A predicted distribution for Galois groups of maximal unramified extensions

We consider the distribution of the Galois groups \(\operatorname {Gal}(K^{\operatorname{un}}/K)\) of maximal unramified extensions as \(K\) ranges over \(\Gamma \)-extensions of ℚ or \({{\mathbb{F}}}_{q}(t)\). We prove two properties of \(\operatorname {Gal}(K^{\operatorname{un}}/K)\) coming from number theory, which we use as motivation to build a probability distribution on profinite groups with these properties.
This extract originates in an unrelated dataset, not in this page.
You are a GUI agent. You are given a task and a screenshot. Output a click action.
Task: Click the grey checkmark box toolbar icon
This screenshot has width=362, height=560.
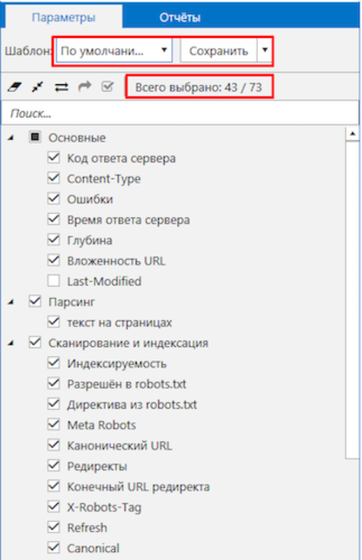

In Part I, we build such a distribution as a limit of distributions on \(n\)-generated profinite groups. In Part II, we prove as \(q\rightarrow \infty \), agreement of \(\operatorname {Gal}(K^{\operatorname{un}}/K)\) as \(K\) varies over totally real \(\Gamma \)-extensions of \({{\mathbb{F}}}_{q}(t)\) with our distribution from Part I, in the moments that are relatively prime to \(q(q-1)|\Gamma |\). In particular, we prove for every finite group \(\Gamma \), in the \(q\rightarrow \infty \) limit, the prime-to-\(q(q-1)|\Gamma |\)-moments of the distribution of class groups of totally real \(\Gamma \)-extensions of \({{\mathbb{F}}}_{q}(t)\) agree with the prediction of the Cohen–Lenstra–Martinet heuristics.